Tak disangka mendapat pertanyaan seperti ini, Kiran pun melihat wajah kaget dan bingung lelaki itu, untuk yang pertama kalinya semenjak mereka berpacaran, Zaky terlihat gugup dan bingung, ekspresi itu tampak jelas dari wajah dan gerak tubuhnya walau sebisa mungkin ia tutupi.

"Dari awal Mas nembak aku sampai hari ini, belum pernah sekalipun Mas bilang cinta sama aku, hanya suka dan kadang sayang." Lanjut Kiran.

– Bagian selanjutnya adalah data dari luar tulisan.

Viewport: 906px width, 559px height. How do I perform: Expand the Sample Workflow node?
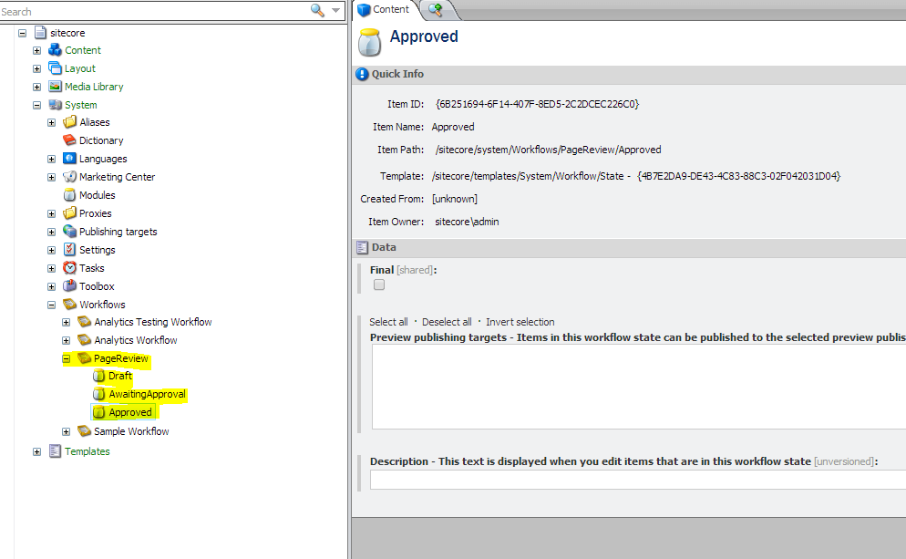pyautogui.click(x=66, y=430)
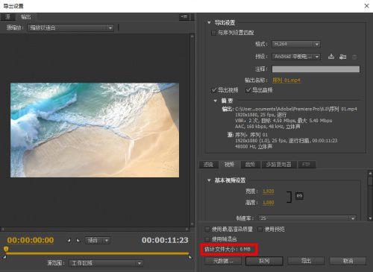Click the import preset icon
This screenshot has height=272, width=373.
[342, 57]
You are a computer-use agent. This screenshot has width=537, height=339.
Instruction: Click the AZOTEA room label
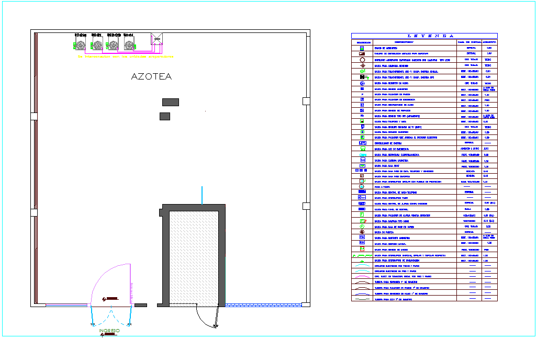(x=151, y=77)
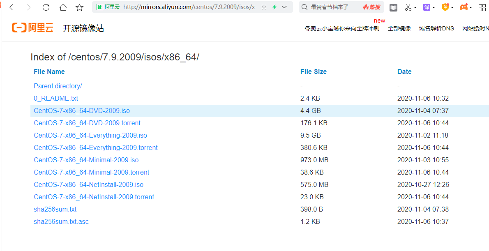Click the QR code icon in address bar

tap(263, 7)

"Mmm, sayang itu udah melingkupi cinta kan Dek." Dalih Zaky.

"Kalau begitu bilang sekarang, gak susah kan." Tantang Kiran.

"Mmm.. Mas.. cinta.. Adek.." Ucapan terbata Zaky membuat kening Kiran berkerut.

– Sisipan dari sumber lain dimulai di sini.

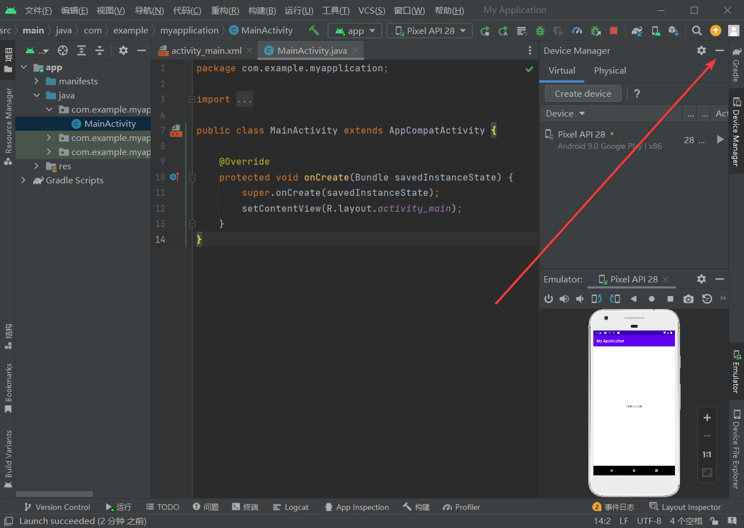Switch to the Physical devices tab
The width and height of the screenshot is (744, 528).
coord(609,70)
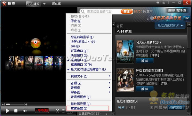Viewport: 192px width, 116px height.
Task: Click the rewind double-arrow icon
Action: coord(3,104)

"Cuma bilang cinta sama aku saja sampai gugup begitu Mas, keringatnya coba di lap dulu." Kiran menyodorkan kotak tissue di depannya.

"Sesusah itu ya buat bilang cinta sama aku, apalagi jika aku minta kamu buat buktikan cinta itu." Lanjut Kiran mengguman pelan, tapi masih di dengar Zaky.

"Mas say.. eh cinta Adek." Coba Zaky lagi.

"Sudah gak usah dipaksa jika gak bisa Mas. Gak perlu belajar ilmu psikologi buat tahu kalau Mas itu sebenarnya gak cinta sama aku. Gugup dan bicara terbata-bata itu salah satu buktinya. Jadi maaf aku gak bisa terima lamaran Mas ini." Kiran menutup cincin itu lalu mengembalikan ke depan Zaky.

"Mungkin saran aku tadi bisa Mas pikirkan lagi, perlukah hubungan kita ini berlanjut. Mas gak perlu terus berpura-pura dengan aku, karena tak ada image yang harus Mas jaga disini. Bahkan mungkin cewek-cewek di kampus bahagia jika tahu kita putus.

Dari awal aku sadar jika aku memang gak pantas berdampingan dengan Mas. Mas bisa bebas mencari gadis yang sesuai dengan kriteria Mas dan aku yakin gak sulit buat Mas menemukan itu."

"Mas gak mau putus Kiran." Tolak Zaky tegas.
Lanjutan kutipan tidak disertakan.